题解非常神奇的发现 \(f_{i,s}=\sum_{j=1}^m a_jf_{i-j,s}\) ,这满足线性递推,并且 \(m\) 的范围为 \(O(n)\) ,因此我们可以暴力求解 \(f_{i,s}\) 中 \(i\) 的前 \(2m\) 项,建立线性方程组,高斯消元求解 \(a\) ,然后矩阵快速幂即可。
code
#include <cstdio>
#include <algorithm>
#include <iostream>
#include <ctime>
using namespace std;
const int max1 = 17, max2 = 1 << 17;
const int mod = 998244353;
int n, p, k, x0, inv, mid, lim, c[max2 + 5];
int Quick_Power ( int base, int p )
{
int res = 1;
while ( p )
{
if ( p & 1 )
res = 1LL * res * base % mod;
p >>= 1;
base = 1LL * base * base % mod;
}
return res;
}
struct Poly
{ int f[max2 + 5]; };
void FWT_OR ( Poly &A )
{
for ( int i = 0; i < n; i ++ )
for ( int j = 0; j < 1 << i; j ++ )
for ( int k = 0; k < 1 << n; k += 1 << i + 1 )

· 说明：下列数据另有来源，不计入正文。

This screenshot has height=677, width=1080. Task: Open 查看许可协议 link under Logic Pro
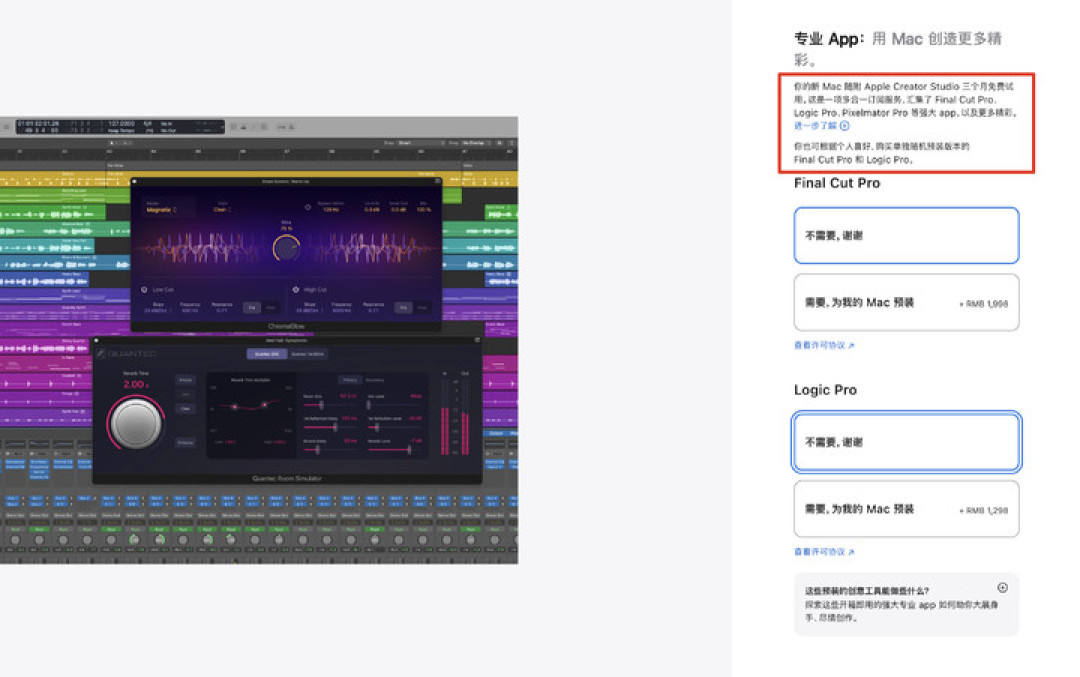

A.f[1 << i | j | k] = ( 0LL + A.f[1 << i | j | k] + A.f[1 << i | j | k] + A.f[j | k] ) % mod;
return;
}
void FWT_AND ( Poly &A )
{
for ( int i = 0; i < n; i ++ )
for ( int j = 0; j < 1 << i; j ++ )
for ( int k = 0; k < 1 << n; k += 1 << i + 1 )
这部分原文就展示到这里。